Sur les bords du lac de Côme, dans la nuit du 27 au 28 avril 1945, un couple bavarde. L'homme semble être au bout du rouleau et, malgré les compliments de sa compagne, il se qualifie de "mort-vivant". Par cette phrase, l'ancien homme fort de l'Italie résume à propos la situation dans laquelle il se trouve. De Mussolini, la postérité a gardé de ses derniers instants la photographie prise sur la place Loreto à Milan, le 29 avril 1945. Mais que s'est-il passé entre ces dates ? Et comment le Duce, sa compagne Clara Petacci et quelques dignitaires se sont-ils retrouvés pendus de la sorte ? Cet album répond à ces questions en revenant par des flashbacks sur les moments clefs de ses prises du pouvoir (Rome en 1922 et Salò en 1943), tout en dévoilant les aspects privés, et peu glorieux, du maître de l'Italie fasciste.

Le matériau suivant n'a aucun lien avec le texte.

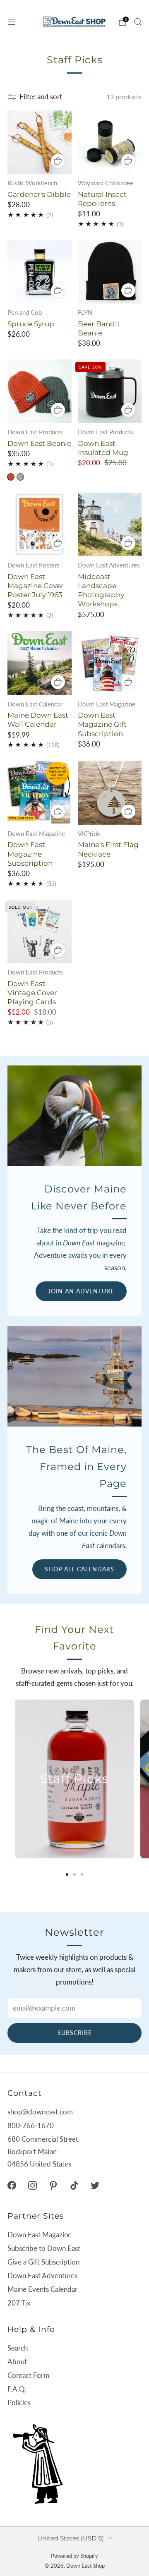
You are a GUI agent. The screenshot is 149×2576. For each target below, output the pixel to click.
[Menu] (11, 22)
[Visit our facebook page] (11, 2185)
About (17, 2361)
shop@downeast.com (40, 2111)
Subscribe (75, 2032)
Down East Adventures (42, 2275)
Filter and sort (40, 96)
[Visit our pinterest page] (53, 2185)
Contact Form (28, 2375)
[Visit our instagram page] (32, 2185)
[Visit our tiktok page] (74, 2185)
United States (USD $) (70, 2538)
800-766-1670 (30, 2125)
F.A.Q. (16, 2388)
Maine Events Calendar (42, 2289)
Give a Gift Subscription (43, 2262)
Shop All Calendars (79, 1569)
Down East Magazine (39, 2234)
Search (17, 2348)
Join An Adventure (81, 1291)
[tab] (67, 1874)
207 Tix (18, 2302)
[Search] (137, 21)
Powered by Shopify (74, 2555)
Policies (19, 2402)
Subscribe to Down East (43, 2248)
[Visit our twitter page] (94, 2185)
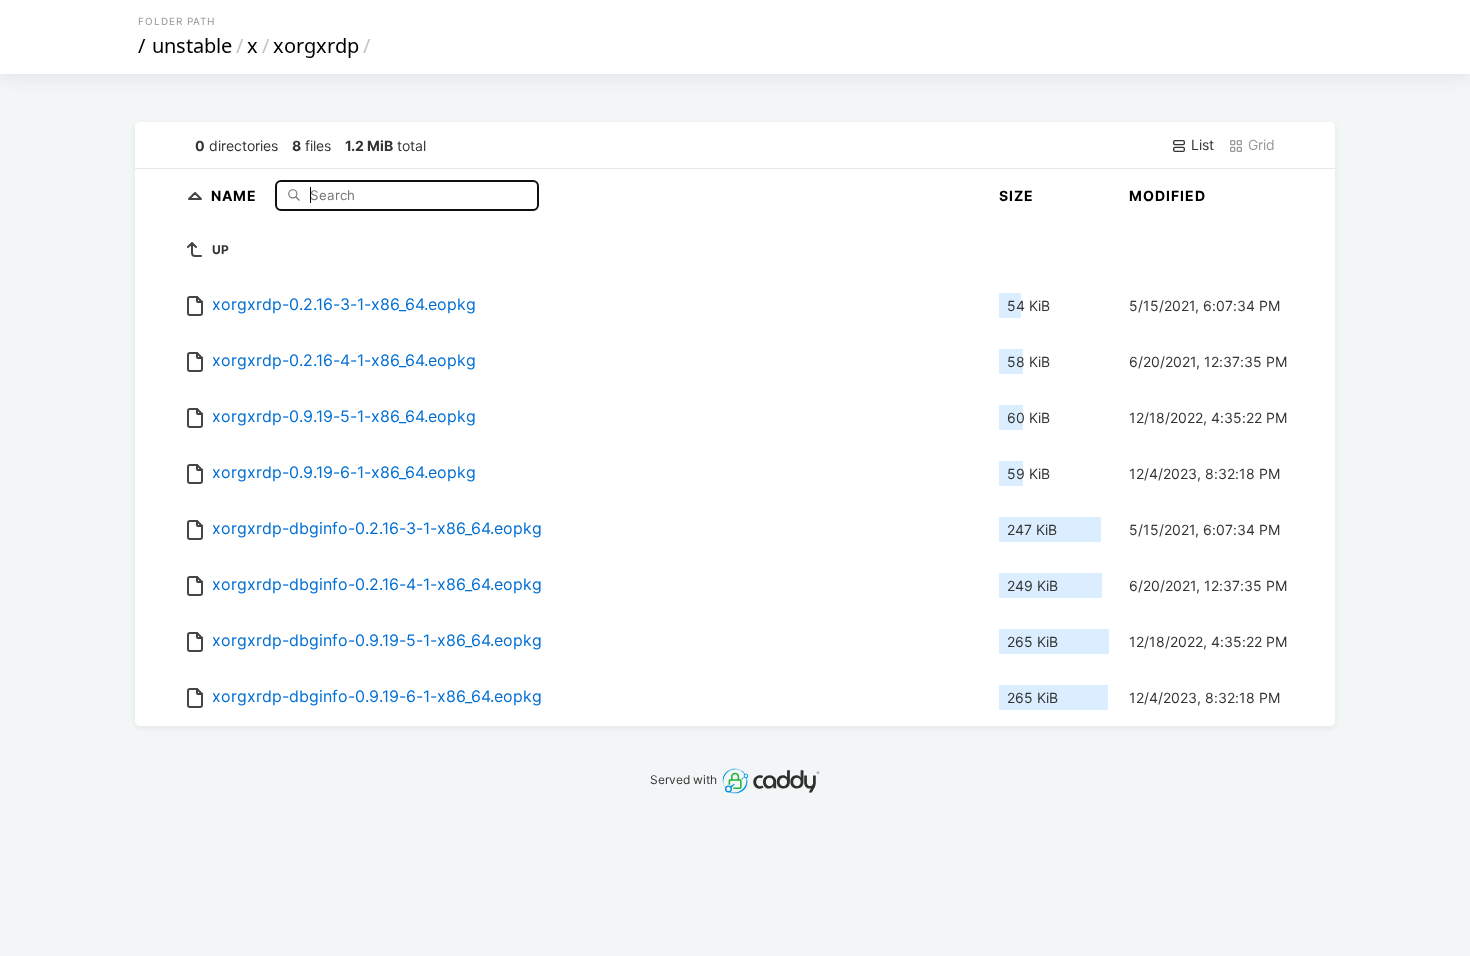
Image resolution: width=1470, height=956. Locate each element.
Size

Jean-Charles Chapuzet propose aux bédéphiles un récit construit comme une tragi-comédie, qui peut parfois faire sourire, bien que le sujet soit dur. En s'appuyant sur une large documentation, dont les travaux des historiens Pierre Milza et Emilio Gentile, deux éminents spécialistes du fascisme, le scénariste opte pour une trame non chronologique. Démarrant en avril 1945, pour planter le décor, les lecteurs sont ensuite entrainés en 1943 à Gargnano, pour à nouveau revenir au point de départ. De là, ils repartent dans le temps, pour connaitre la trajectoire de cet enfant de militant de gauche, bercé dans un socialisme radical. Mouvance qu'il quitte, déçu de sa mollesse, pour incarner un courant se voulant pur et salvateur grâce à sa violence. Rigoureux sur le parcours politique, Jean-Charles Chapuzet l'est tout autant sur la vie privée de son personnage principal. Tous ses travers sont évoqués : capable de grandes colères injustifiées, grossier, rustre, versatile, lâche, écrasant les faibles et les humiliant afin d'en obtenir de la jouissance, obsédé par le corps, séducteur mais d'une violence rare dans ses rapports sexuels. À ce sujet, certains passages peuvent heurter les jeunes lecteurs. Toutefois, même si le portrait est loin d'être élogieux ou flatteur, il n'est pas à charge. À l'instar de l'écriture historique, celle du scénario de cet album tente d'être la plus neutre possible avec son sujet. L'auteur prend aussi des libertés avec un temps plus long, en faisant le lien entre l'appropriation de ce pan de l'histoire et la mort du réalisateur Pasolini en novembre 1975. Pour parodier le titre de l'ouvrage culte d'Henri Rousso, Chapuzet montre que le fascisme est un "passé qui ne passe pas". Ce régime a été soutenu par une large partie de la population. Des générations plus tard, des nostalgiques récusent toutes critiques justifiées à l'encontre de celui-ci.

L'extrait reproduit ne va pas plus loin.